Thirsty Londoners are being hit in the wallet by the march of the £10 pint. But before you turn on your local landlord, look at the maths behind the bar.

For some pubs, every pint poured brings in just 17p profit. That means while punters are paying more than ever for a drink, many landlords are barely making enough to keep the lights on. And as the pressure grows, London’s locals are disappearing fast. The capital lost 115 pubs last year alone.

The price of a pint might be creeping towards double figures, but that does not mean landlords are cashing in.

PUNTERS PAY AND PUBS SUFFER

At the Rose and Crown in Kew, Tristan says running an independent pub has become a constant fight to stay afloat as stock prices, energy bills and business rates keep climbing.

“Ultimately, you are providing a service and it’s up to you to make money without rocking the price point too much,” he said.

That balancing act is getting harder by the day. When your margin is just 17p a pint, one slow night can do real damage.

London has lost more than 1,300 pubs since 2001, with rising costs, the impact of lockdown and higher business rates helping drive the decline.

LONDONERS ARE HITTING THEIR LIMIT

Drinkers are feeling the pressure too. Charlie Anton-Smith told City News that the classic London “session” is under pressure, with many punters now reaching breaking point at around £8 a pint.

Ed Marshall recently paid £7.70 for a drink in the capital and was not impressed.

“I wouldn’t say it was worth it,” he said. “But there aren’t exactly more affordable options in some areas of London anymore. It’s either pay the price or go home.”

And even people working in hospitality say the numbers are pushing them away from the pub.

“I am sadly very aware of how little money pubs actually make,” said Sienna Kinrade. “However, the increasing prices definitely make me lean more towards hosting things at houses or in parks.”

Customers know pubs are struggling. That does not mean they can afford to keep showing up week after week.

Pub-goers are feeling the pinch as the price of a pint keeps climbing across London.

SO WHO IS CASHING IN?

So if the landlord is getting 17p, where is the rest going?

Campaigners say a huge chunk is swallowed up by VAT, alcohol duty, business rates and soaring energy costs before independents see much of anything.

David Lands, regional chair for CAMRA London, says the squeeze is coming from government policy as much as the market. “It is never the publican’s fault,” he told City News.

“It is in the overheads. The business rates discount has been slashed from 75% to 40% and the rateable values for the pubs are set to jump by another 30% next year. There is no price cap on the energy bills pubs must pay.”

That leaves independent pubs fighting a battle they are not built to win.

“The budget groups, like Wetherspoons, pick up the business you lose,” Tristan said. “They buy end of life beer at heavily discounted rates. Sadly, I think customers will end up taking their business there and the unique character of our independent pubs will be lost forever.”

The Rose and Crown pub has been at the heart of the local community for many years

THE REAL PRICE OF THE £10 PINT

This is no longer just about whether a drink feels overpriced.
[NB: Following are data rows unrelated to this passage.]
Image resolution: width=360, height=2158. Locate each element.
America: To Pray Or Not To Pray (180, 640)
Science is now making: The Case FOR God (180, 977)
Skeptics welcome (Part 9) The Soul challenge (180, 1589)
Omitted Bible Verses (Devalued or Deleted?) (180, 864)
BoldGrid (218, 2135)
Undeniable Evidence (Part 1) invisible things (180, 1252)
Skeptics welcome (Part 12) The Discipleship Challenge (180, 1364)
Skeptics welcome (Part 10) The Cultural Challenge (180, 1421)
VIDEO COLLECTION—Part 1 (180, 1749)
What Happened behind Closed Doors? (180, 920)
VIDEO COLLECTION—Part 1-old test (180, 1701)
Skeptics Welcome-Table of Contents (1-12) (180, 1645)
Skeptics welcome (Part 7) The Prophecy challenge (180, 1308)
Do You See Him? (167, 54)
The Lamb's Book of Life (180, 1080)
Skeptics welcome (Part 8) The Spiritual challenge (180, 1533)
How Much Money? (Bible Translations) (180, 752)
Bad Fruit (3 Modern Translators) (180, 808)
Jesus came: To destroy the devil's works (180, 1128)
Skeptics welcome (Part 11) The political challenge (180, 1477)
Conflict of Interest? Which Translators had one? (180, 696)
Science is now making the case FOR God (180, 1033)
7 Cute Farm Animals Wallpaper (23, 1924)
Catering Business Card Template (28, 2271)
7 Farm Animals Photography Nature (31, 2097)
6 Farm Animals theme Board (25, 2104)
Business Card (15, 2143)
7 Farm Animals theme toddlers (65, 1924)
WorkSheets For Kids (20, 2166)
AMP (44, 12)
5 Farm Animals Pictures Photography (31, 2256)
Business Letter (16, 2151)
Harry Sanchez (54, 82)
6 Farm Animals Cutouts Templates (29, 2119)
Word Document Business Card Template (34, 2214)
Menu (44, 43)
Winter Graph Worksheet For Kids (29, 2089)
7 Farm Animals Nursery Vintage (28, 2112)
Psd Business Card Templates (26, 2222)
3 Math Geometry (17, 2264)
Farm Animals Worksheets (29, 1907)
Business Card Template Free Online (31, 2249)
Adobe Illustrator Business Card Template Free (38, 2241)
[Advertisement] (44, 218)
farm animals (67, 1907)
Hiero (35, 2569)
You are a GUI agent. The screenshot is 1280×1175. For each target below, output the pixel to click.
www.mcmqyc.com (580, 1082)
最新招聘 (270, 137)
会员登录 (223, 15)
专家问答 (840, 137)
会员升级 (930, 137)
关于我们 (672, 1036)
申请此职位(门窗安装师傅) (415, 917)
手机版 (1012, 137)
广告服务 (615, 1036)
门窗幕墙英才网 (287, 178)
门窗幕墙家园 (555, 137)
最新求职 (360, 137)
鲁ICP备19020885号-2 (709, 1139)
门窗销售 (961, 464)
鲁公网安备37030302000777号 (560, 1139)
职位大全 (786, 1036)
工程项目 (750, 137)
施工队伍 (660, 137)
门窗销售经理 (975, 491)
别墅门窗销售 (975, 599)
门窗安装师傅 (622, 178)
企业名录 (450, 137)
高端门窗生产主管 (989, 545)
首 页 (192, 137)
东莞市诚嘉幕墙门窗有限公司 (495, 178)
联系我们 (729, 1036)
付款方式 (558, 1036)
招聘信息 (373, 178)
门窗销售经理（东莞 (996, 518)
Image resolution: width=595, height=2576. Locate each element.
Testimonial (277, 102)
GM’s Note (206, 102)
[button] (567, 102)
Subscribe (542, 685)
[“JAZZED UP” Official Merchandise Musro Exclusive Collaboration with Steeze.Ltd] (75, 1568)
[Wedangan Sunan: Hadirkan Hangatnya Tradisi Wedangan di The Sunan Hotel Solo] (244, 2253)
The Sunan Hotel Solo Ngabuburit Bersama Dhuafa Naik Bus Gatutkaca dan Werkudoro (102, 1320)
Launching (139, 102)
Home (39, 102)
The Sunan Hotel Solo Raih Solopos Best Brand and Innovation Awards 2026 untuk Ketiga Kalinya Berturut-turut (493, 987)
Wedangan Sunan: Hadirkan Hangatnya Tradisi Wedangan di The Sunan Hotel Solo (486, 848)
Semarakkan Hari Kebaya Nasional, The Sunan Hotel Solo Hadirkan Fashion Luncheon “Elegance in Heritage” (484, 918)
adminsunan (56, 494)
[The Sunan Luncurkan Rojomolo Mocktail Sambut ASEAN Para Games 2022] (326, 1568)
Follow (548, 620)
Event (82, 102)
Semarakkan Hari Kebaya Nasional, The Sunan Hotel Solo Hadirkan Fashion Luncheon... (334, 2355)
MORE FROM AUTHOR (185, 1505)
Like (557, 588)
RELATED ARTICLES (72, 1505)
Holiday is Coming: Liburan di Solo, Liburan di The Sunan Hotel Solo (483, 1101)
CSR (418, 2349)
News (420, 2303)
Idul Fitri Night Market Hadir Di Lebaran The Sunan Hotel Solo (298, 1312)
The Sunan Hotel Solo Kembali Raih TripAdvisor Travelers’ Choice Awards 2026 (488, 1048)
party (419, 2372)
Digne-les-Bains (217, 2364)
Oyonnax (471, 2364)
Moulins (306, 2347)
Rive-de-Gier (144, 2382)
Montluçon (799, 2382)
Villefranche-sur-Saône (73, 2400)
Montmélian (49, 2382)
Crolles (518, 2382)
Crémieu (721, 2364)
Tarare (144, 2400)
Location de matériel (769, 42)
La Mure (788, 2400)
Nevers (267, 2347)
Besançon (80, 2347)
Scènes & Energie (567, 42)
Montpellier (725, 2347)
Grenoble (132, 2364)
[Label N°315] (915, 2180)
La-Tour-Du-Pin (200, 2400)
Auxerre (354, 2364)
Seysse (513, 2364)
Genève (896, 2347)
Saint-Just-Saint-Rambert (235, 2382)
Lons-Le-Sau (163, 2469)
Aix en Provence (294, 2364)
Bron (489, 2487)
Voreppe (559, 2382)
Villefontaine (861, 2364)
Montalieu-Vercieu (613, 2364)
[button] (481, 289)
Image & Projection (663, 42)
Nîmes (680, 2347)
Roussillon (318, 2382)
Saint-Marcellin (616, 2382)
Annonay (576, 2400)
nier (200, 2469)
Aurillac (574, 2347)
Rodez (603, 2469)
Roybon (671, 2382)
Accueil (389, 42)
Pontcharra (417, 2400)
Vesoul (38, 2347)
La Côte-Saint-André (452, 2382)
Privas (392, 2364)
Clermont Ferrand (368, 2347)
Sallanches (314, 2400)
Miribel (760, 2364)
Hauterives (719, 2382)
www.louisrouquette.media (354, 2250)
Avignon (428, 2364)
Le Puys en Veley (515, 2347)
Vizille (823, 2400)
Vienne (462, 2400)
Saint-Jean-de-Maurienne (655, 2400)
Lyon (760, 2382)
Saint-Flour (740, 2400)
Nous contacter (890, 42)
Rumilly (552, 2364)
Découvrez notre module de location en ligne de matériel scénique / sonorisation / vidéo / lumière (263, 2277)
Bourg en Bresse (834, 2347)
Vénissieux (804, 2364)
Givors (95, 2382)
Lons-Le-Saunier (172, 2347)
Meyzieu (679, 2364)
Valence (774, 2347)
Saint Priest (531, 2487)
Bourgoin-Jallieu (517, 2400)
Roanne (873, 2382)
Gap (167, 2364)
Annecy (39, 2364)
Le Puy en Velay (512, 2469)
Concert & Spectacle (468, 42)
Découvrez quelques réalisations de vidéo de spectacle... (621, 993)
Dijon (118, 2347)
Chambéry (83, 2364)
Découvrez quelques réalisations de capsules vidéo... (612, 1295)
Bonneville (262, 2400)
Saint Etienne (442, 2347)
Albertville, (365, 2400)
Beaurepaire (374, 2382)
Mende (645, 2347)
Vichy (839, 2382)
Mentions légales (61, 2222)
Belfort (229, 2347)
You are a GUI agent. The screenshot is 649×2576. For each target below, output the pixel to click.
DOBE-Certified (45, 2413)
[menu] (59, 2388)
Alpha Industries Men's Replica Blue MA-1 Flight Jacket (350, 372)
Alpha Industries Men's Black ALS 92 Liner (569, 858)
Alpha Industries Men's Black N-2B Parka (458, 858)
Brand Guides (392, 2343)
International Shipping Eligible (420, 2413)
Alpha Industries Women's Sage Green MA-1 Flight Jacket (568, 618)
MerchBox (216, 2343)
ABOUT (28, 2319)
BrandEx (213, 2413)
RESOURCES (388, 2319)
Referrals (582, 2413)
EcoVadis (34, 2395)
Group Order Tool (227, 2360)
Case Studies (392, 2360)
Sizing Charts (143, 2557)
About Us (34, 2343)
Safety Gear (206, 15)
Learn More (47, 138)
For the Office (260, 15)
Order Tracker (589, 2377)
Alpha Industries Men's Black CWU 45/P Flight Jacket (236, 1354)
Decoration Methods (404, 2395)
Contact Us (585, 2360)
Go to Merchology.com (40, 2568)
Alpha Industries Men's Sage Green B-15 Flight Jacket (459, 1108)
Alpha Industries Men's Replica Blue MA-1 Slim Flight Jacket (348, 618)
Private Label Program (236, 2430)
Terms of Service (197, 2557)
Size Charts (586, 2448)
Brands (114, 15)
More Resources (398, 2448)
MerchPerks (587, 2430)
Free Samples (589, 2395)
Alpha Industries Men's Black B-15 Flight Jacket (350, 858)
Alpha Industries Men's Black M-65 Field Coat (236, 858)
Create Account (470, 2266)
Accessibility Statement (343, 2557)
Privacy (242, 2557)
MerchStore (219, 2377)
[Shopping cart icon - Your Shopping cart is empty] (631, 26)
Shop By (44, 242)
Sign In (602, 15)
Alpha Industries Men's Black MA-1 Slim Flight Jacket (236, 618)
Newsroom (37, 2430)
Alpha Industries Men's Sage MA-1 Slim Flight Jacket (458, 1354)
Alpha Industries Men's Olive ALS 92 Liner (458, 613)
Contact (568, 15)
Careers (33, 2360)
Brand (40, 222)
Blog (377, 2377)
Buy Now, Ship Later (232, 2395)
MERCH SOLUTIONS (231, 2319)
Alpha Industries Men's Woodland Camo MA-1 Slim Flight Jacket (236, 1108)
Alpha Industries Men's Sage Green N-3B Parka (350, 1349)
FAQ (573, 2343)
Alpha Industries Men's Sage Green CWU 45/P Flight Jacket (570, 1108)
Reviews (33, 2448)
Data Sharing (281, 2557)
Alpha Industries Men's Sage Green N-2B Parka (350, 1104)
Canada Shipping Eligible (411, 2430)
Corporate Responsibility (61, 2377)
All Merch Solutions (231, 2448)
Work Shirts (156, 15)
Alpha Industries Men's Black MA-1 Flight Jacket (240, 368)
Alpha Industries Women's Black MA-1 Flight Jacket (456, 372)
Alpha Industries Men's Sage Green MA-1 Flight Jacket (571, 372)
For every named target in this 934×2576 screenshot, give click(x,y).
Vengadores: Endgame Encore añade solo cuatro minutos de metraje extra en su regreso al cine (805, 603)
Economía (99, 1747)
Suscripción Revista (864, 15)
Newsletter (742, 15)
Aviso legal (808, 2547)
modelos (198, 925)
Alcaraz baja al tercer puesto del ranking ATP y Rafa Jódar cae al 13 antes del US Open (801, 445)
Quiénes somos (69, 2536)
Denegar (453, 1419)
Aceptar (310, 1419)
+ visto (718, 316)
It is about whether London can still afford its locals.

If the pub becomes a once-a-month luxury, the capital loses more than a night out. It loses the places where people gather, unwind and feel part of something beyond their flatshare or work chat.

“Knowing a pub only makes 17p makes me feel sympathy for the owners, but it does not make the pint feel like better value,” Ed said. “If the pub becomes a luxury, London loses part of what makes it worth going out in.”

That is the pint of no return for pubs across the capital. You pay nearly £10 at the bar. The pub keep’s 17p. And with that another London local edges closer to last orders.